**What the task asks**
Put the lines from the one containing "Open the 仓库类型 combo box" through the last line of the items into a JSON list of strings, one string per line. Skip blank lines and leave the pictures out.
** Start Extracted records **
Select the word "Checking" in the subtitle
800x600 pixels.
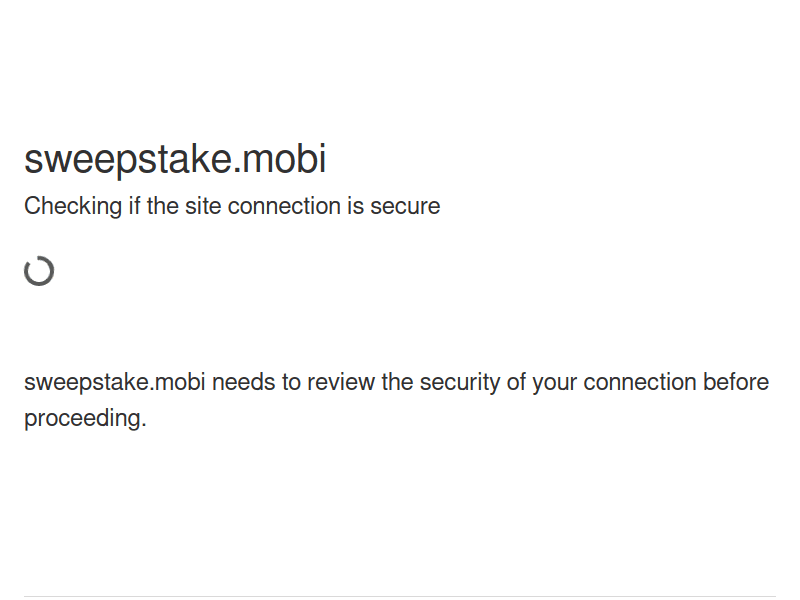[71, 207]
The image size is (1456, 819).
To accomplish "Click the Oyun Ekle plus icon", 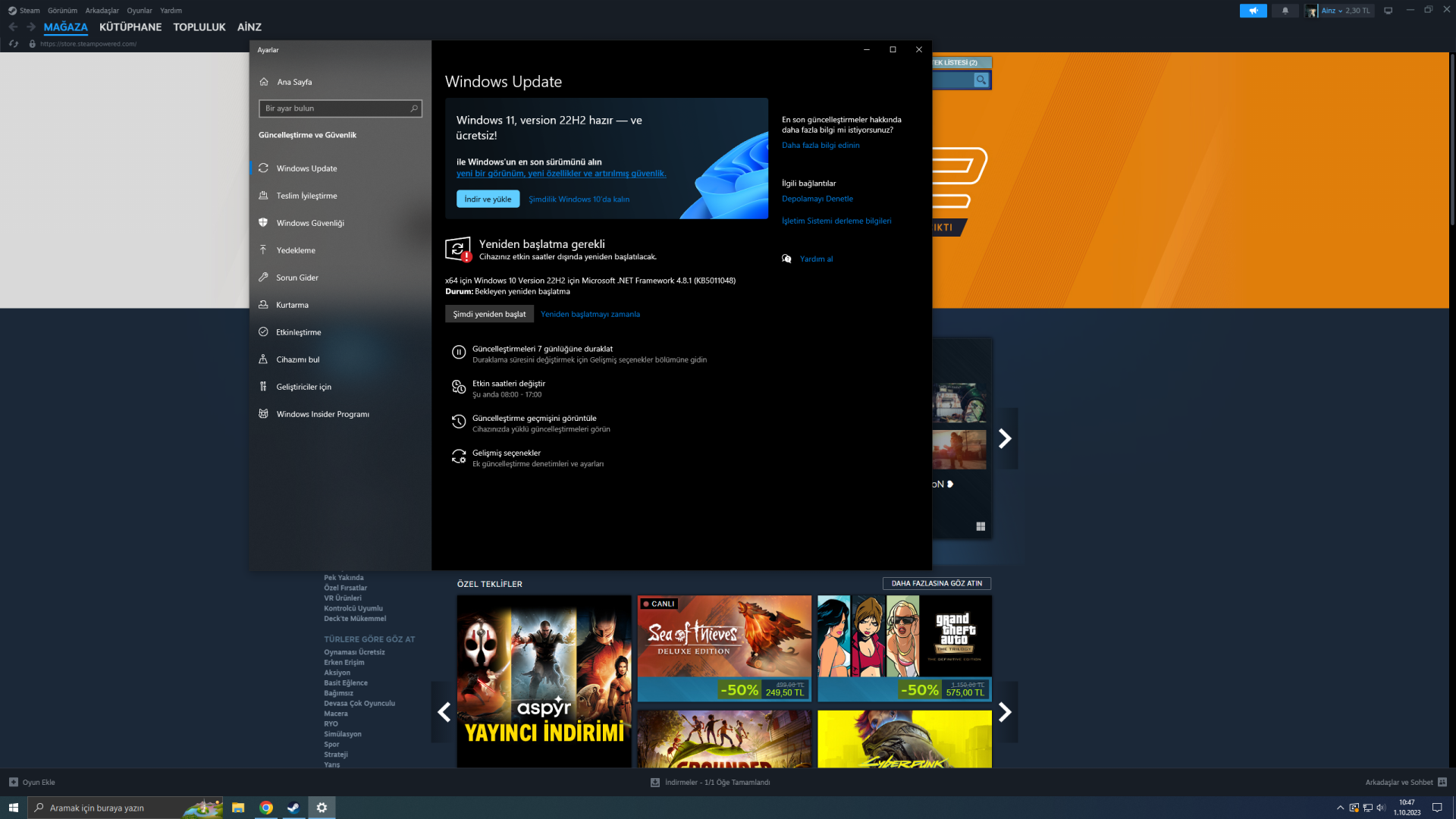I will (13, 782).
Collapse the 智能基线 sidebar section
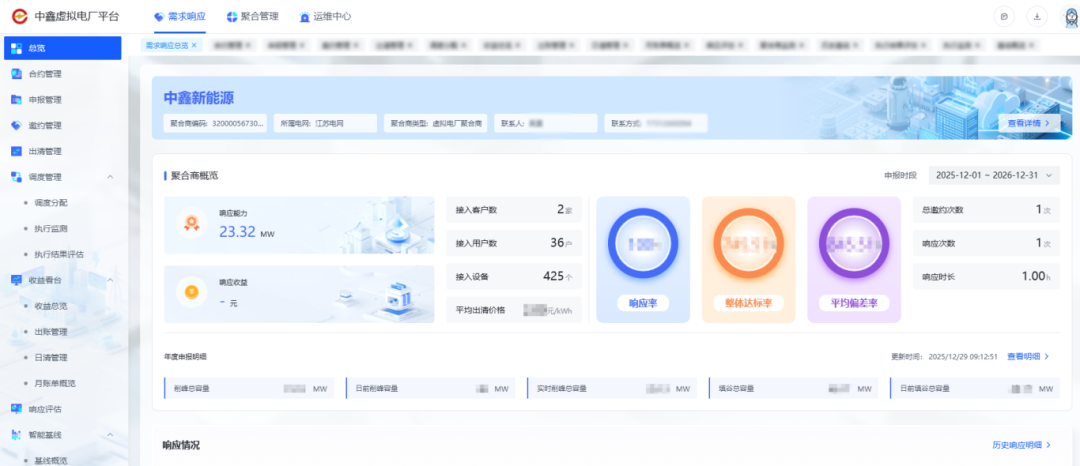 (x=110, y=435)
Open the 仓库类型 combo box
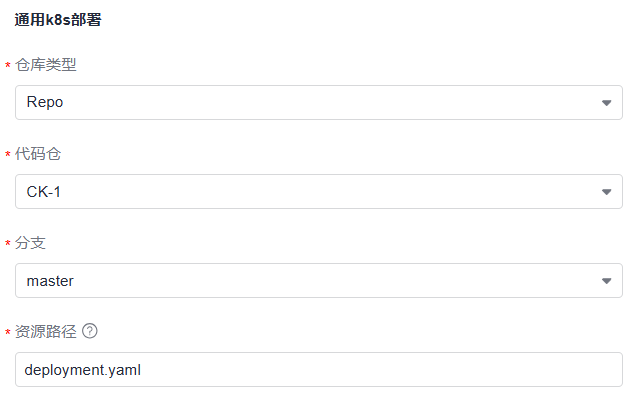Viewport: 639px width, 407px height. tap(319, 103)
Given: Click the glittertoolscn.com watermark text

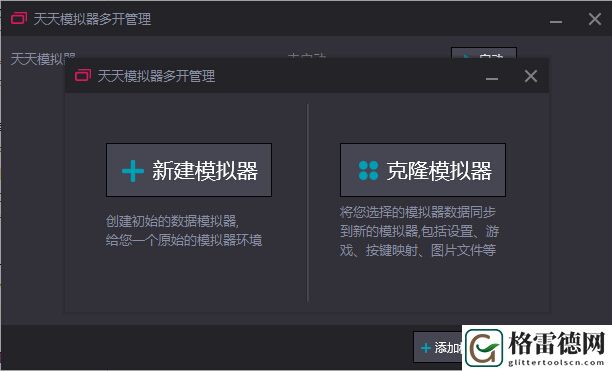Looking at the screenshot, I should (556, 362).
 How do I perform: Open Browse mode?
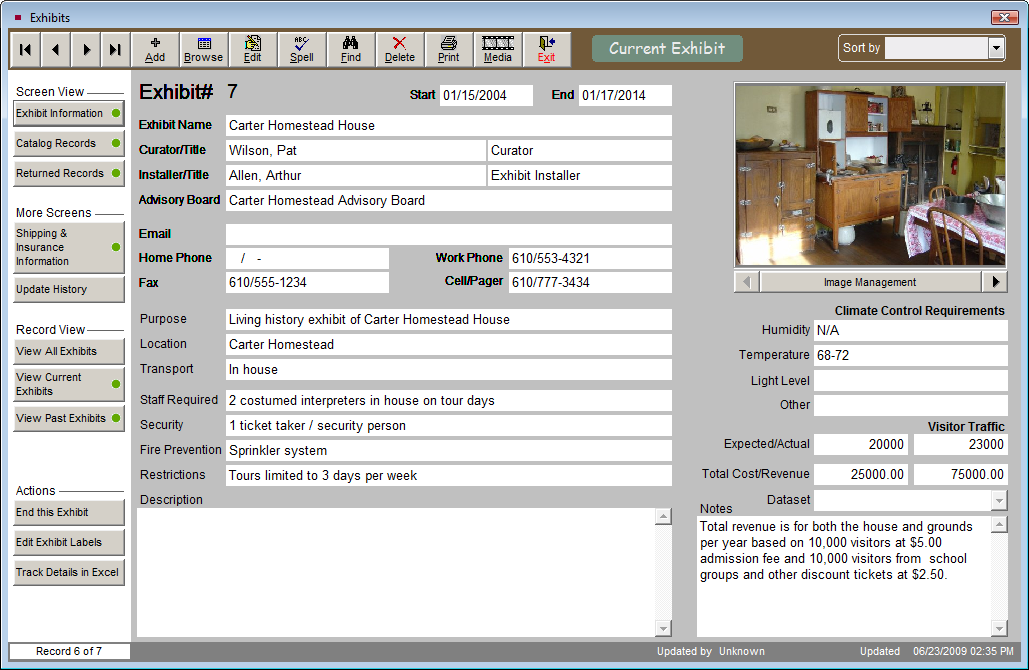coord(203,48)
** End Extracted records **
**Full response**
[
  "Open the 仓库类型 combo box",
  "Viewport: 639px width, 407px height. tap(319, 103)",
  "Given: Click the glittertoolscn.com watermark text",
  "Looking at the screenshot, I should (556, 362).",
  " How do I perform: Open Browse mode?",
  "coord(203,48)"
]